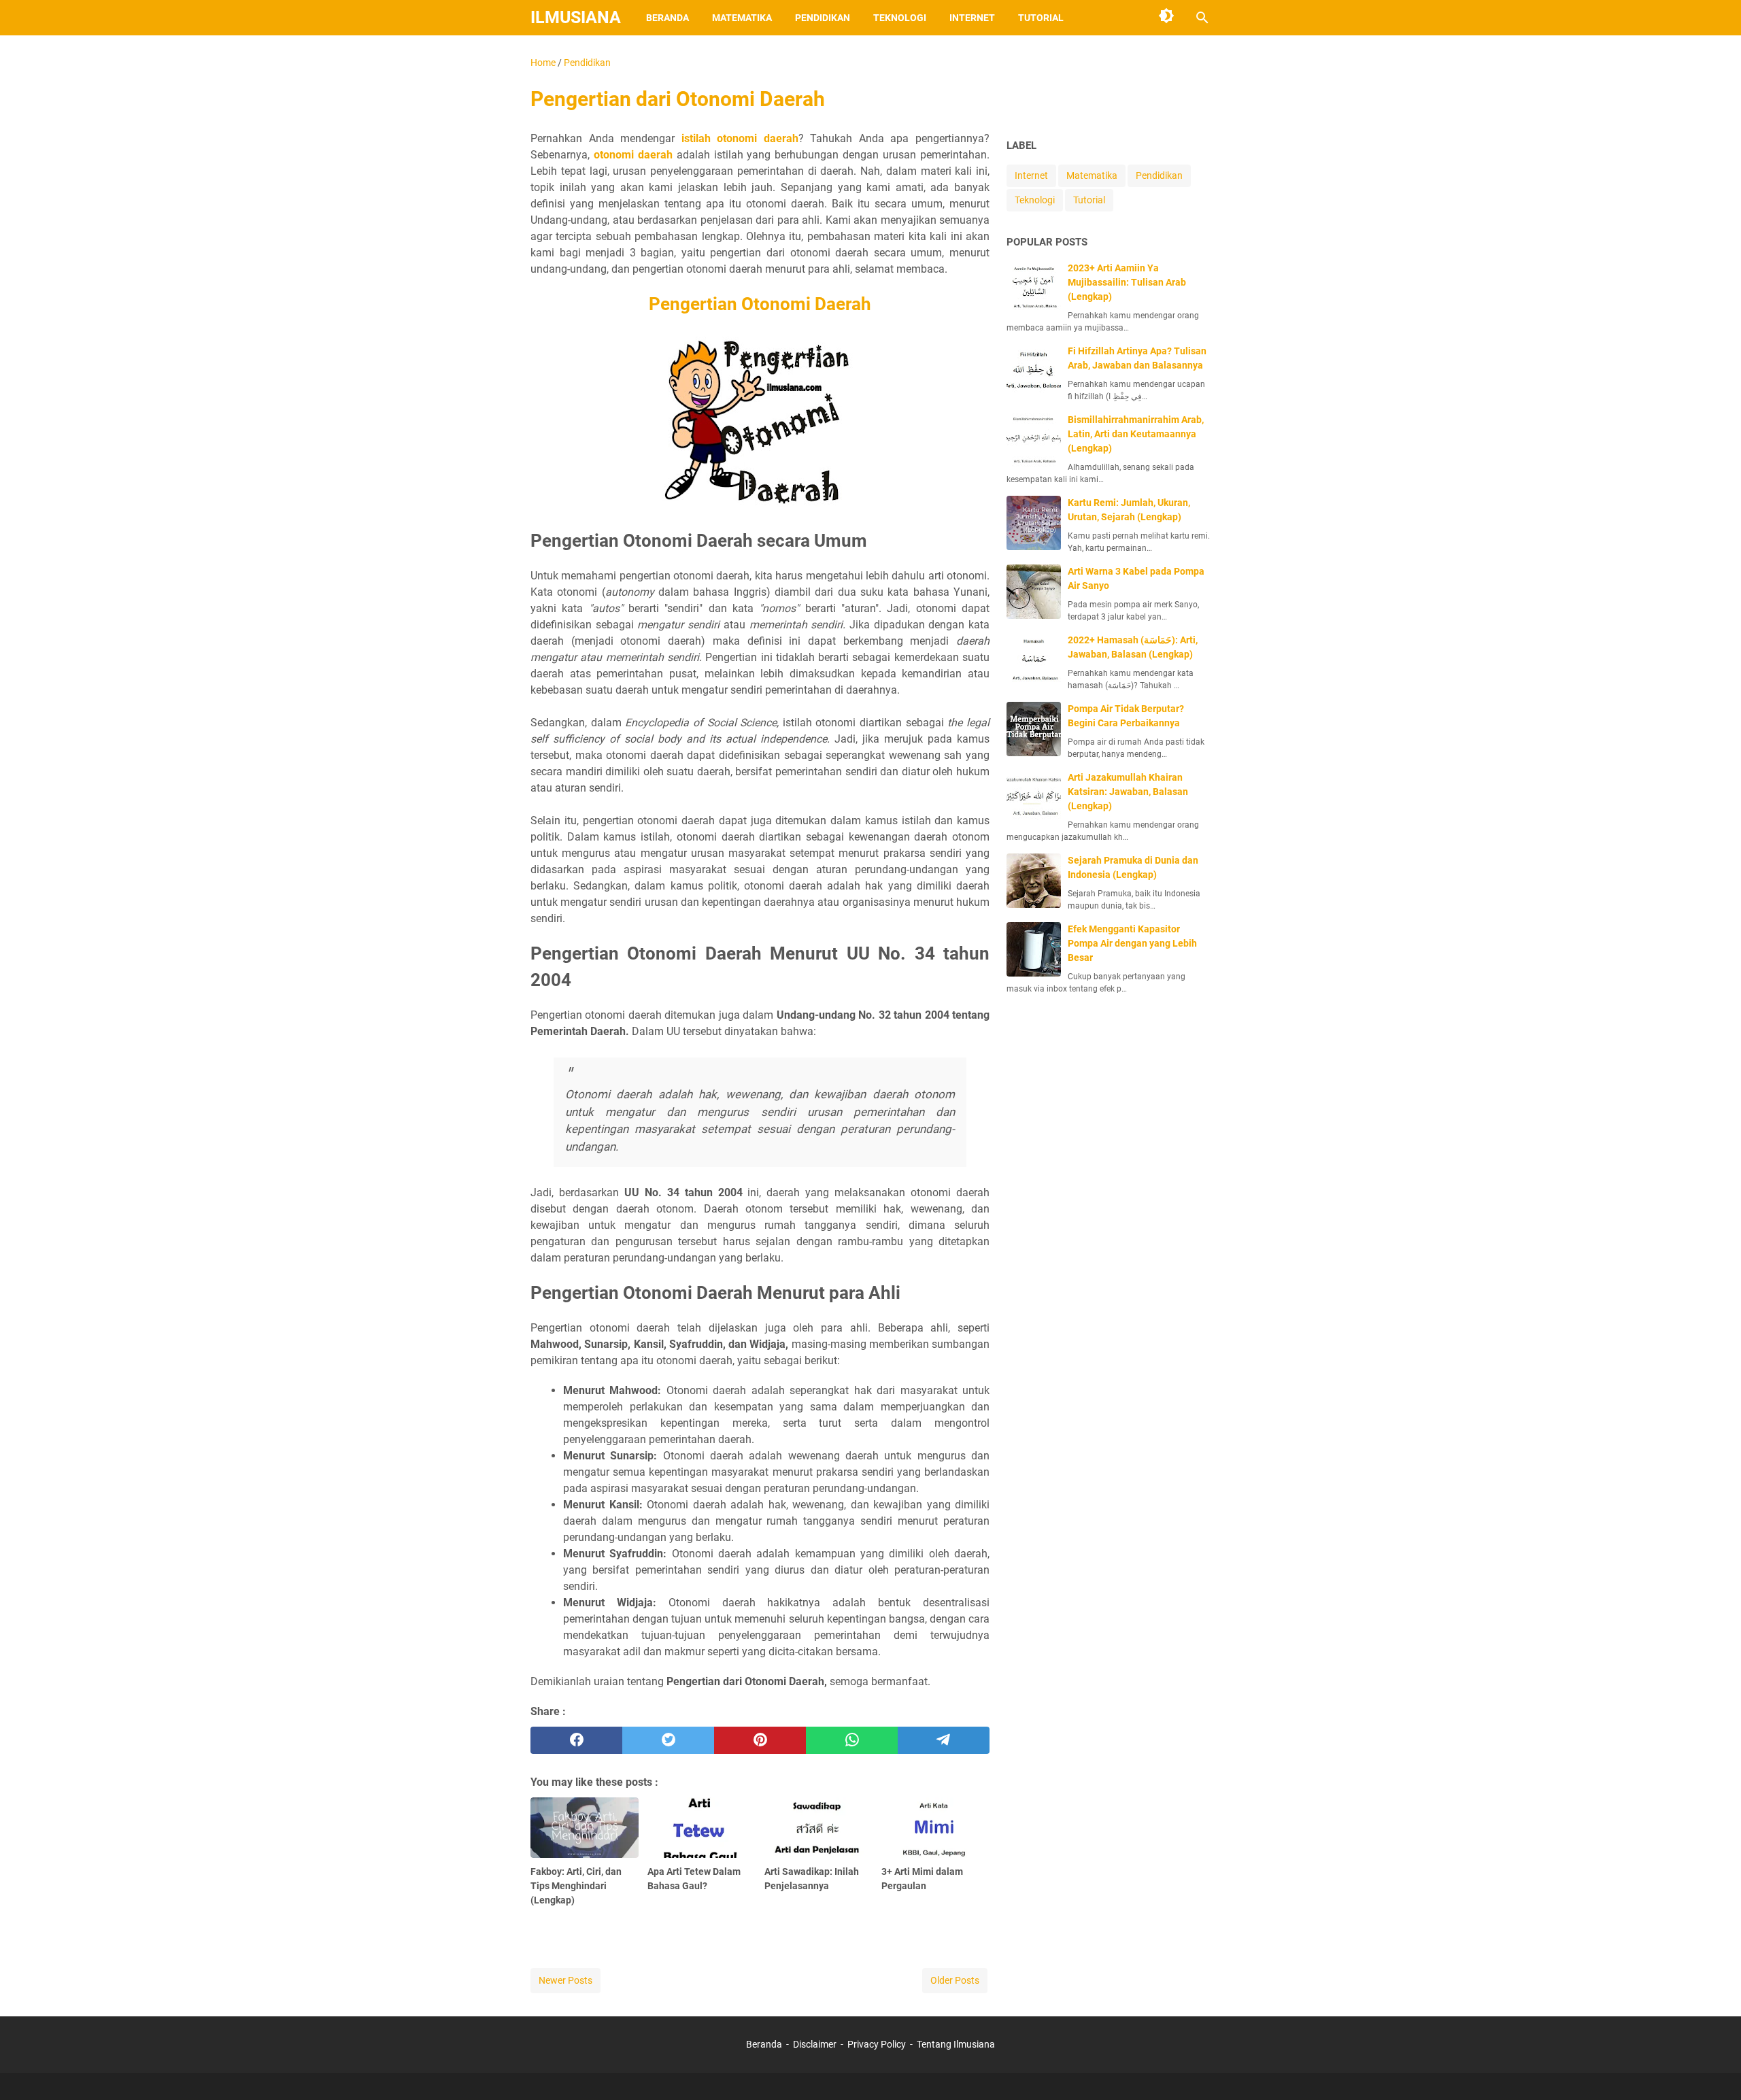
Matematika (742, 17)
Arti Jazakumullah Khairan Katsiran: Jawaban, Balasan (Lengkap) (1128, 791)
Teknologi (899, 17)
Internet (972, 17)
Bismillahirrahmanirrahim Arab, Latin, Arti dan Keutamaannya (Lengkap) (1136, 434)
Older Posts (954, 1980)
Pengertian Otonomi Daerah (760, 304)
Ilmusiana (575, 17)
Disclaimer (814, 2044)
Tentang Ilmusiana (956, 2044)
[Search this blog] (1202, 18)
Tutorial (1041, 17)
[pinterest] (760, 1740)
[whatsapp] (852, 1740)
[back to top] (1713, 2069)
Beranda (667, 17)
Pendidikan (822, 17)
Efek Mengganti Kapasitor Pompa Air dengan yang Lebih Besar (1132, 943)
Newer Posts (565, 1980)
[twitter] (668, 1740)
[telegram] (944, 1740)
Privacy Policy (876, 2044)
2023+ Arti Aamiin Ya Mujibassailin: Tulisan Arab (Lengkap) (1127, 282)
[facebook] (576, 1740)
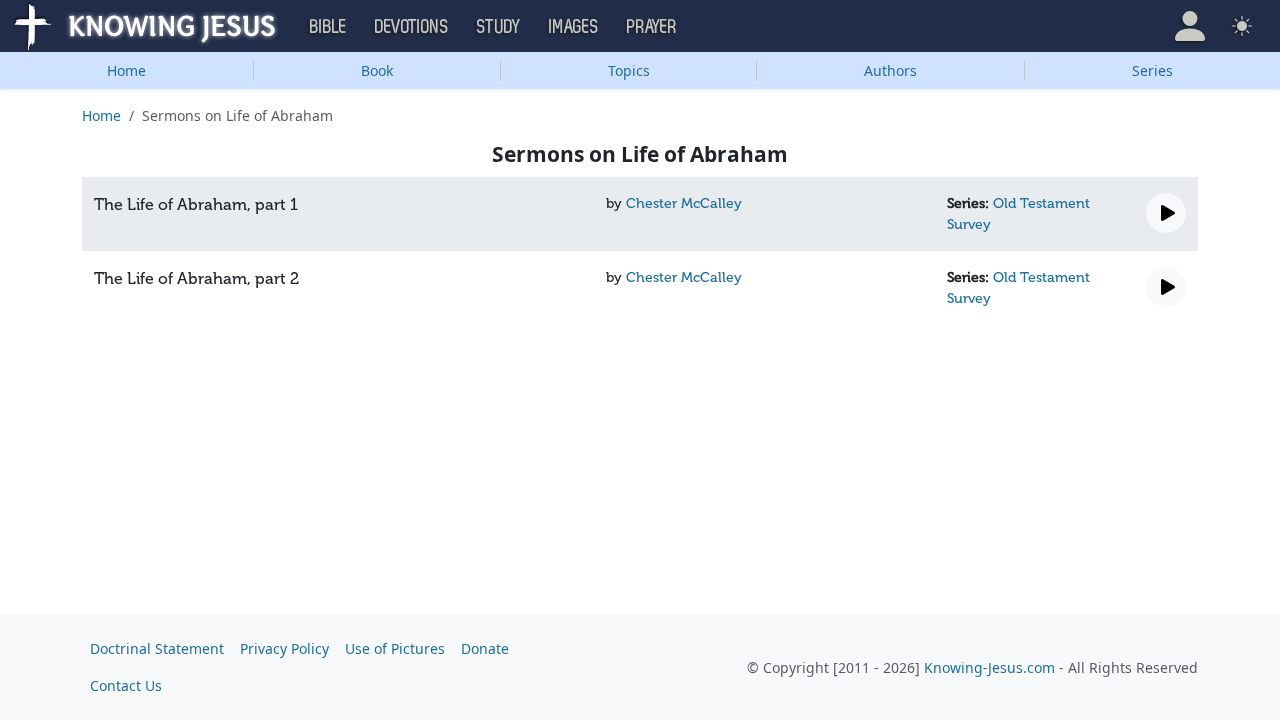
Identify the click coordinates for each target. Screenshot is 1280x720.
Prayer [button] (652, 27)
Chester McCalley (684, 203)
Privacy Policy (284, 648)
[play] (1166, 213)
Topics (629, 70)
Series (1152, 70)
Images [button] (574, 27)
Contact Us (126, 685)
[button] (1190, 26)
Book (377, 70)
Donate (485, 648)
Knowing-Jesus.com (989, 667)
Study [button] (499, 27)
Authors (890, 70)
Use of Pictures (395, 648)
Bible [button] (328, 27)
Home (126, 70)
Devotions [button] (412, 27)
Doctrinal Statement (157, 648)
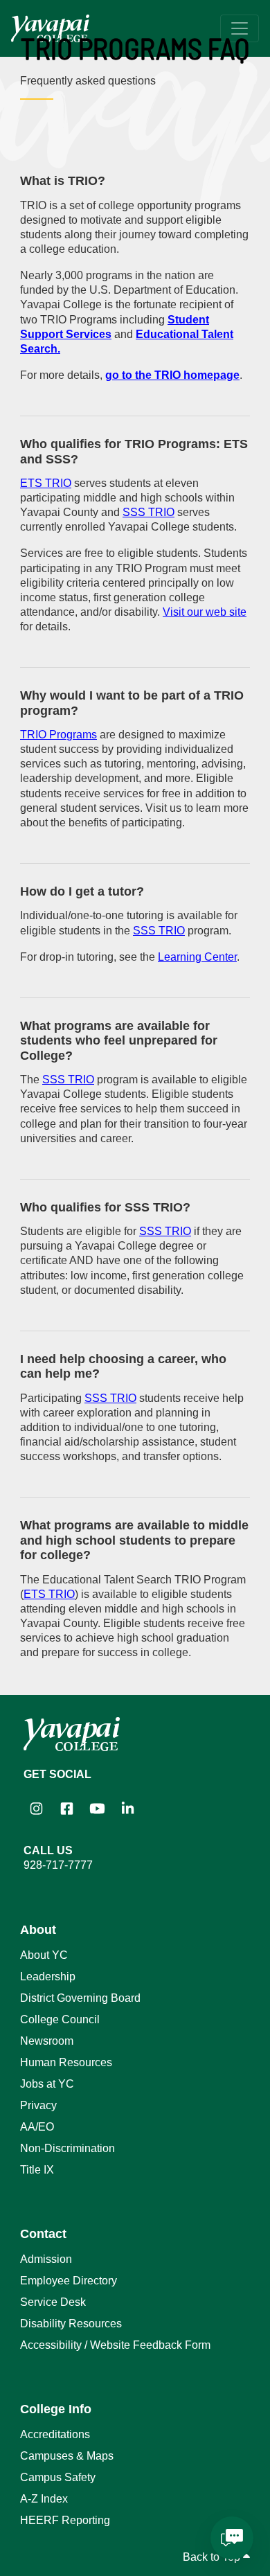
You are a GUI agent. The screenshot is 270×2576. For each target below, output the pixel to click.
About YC (44, 1955)
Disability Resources (71, 2323)
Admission (46, 2259)
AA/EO (37, 2127)
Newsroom (46, 2041)
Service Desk (53, 2302)
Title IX (37, 2170)
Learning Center (197, 957)
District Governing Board (80, 1998)
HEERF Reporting (65, 2520)
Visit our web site (204, 612)
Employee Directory (68, 2280)
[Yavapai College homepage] (50, 28)
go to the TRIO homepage (172, 375)
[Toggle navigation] (239, 28)
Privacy (38, 2105)
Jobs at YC (47, 2084)
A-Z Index (44, 2499)
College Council (60, 2019)
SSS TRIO (148, 512)
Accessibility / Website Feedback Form (115, 2345)
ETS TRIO (45, 483)
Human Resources (66, 2062)
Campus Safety (58, 2477)
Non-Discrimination (67, 2148)
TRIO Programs (58, 734)
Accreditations (55, 2434)
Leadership (47, 1976)
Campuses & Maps (67, 2456)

###

> What this task involves
Report each line in the preceding entries that holds the string "homepage".

> Reply
[Yavapai College homepage] (50, 28)
go to the TRIO homepage (172, 375)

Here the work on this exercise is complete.